The game received its first in-game trailer at the Xbox Games Showcase on 11 June 2023, featuring actor Richard Ayoade as a giant. During the Xbox Showcase on 9 June 2024, Playground Games announced that the game would launch in 2025 for Xbox Series X/S and Windows and actor-comedian Matt King was revealed to be playing Humphry, the former hero of Albion who is forced out of retirement to aid the player character. On 25 February 2025, Head of Xbox Game Studios Craig Duncan announced that the launch of the game was moved to 2026.

On 8 January 2026, Xbox announced that Fable would be featured at Xbox Developer Direct on 22 January 2026, where Playground Games would present a deep dive into the gameplay. It was also announced that the game would launch simultaneously on PlayStation 5, Xbox Series X/S, and Windows in Autumn 2026. Fable is scheduled for Game Pass from day one.

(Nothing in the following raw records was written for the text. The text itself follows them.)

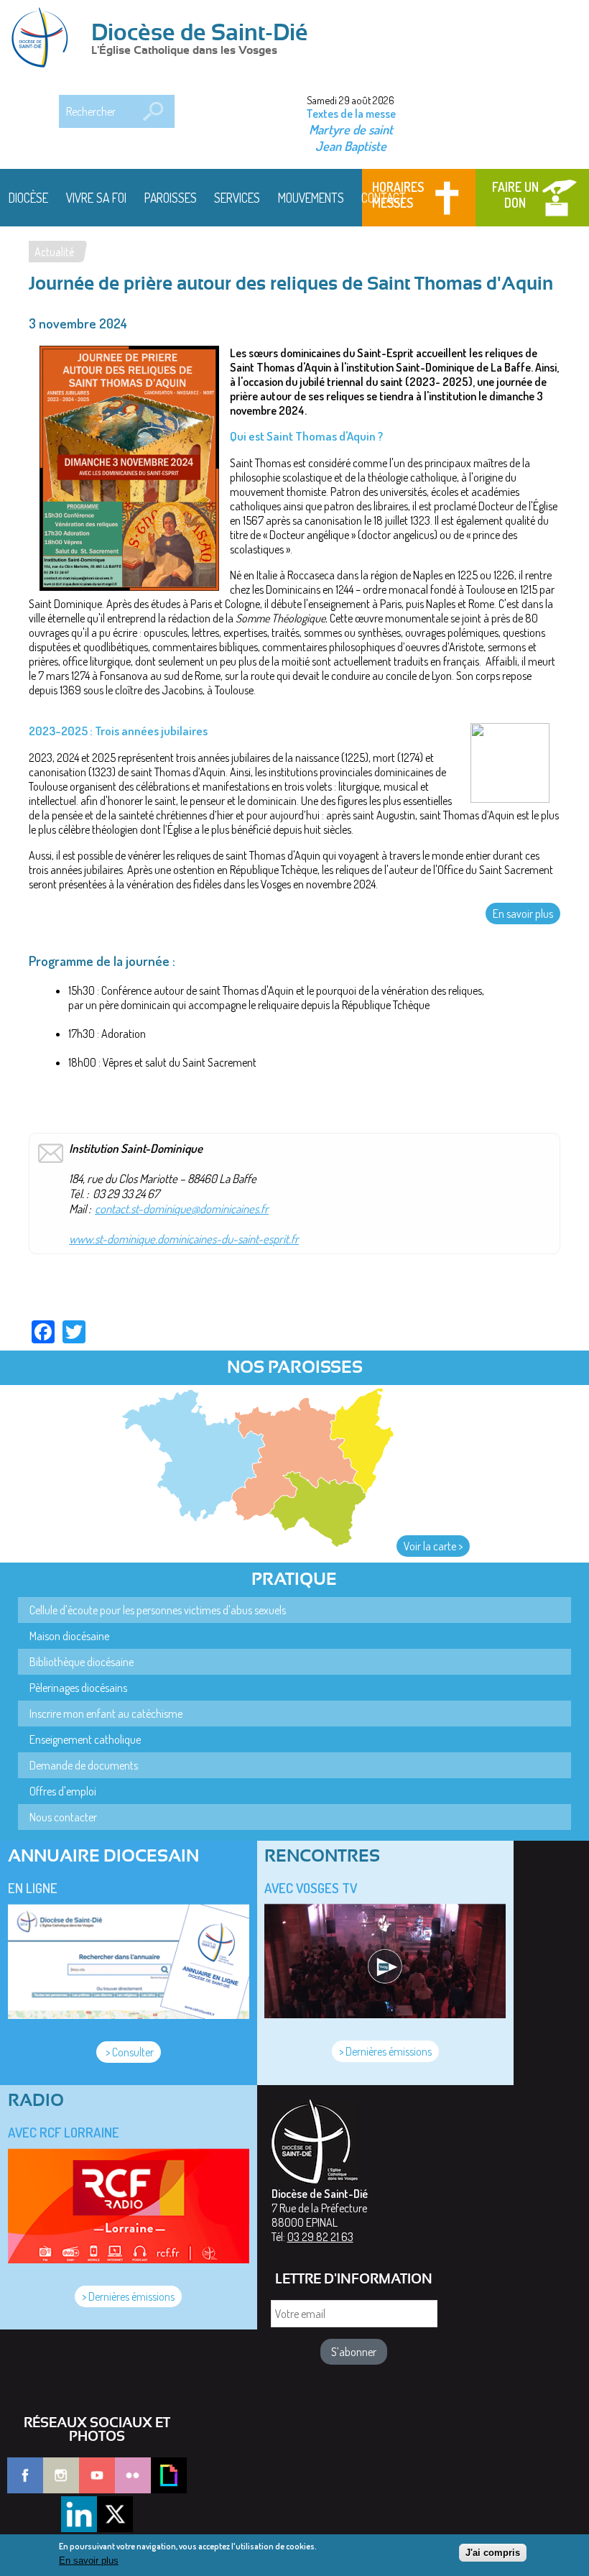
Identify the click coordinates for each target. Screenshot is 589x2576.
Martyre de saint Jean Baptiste (351, 137)
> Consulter (128, 2052)
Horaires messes (398, 195)
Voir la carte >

On 29 May 2026, Xbox's chief content officer, Matt Booty, announced that Fables release date had been moved to February 2027 "so it can have the dedicated moment it deserves" with enough space from other releases, including Grand Theft Auto VI in November. A follow up trailer was shown during the Xbox Games Showcase on 7 June 2026 that confirmed Fables release date being 23 February 2027.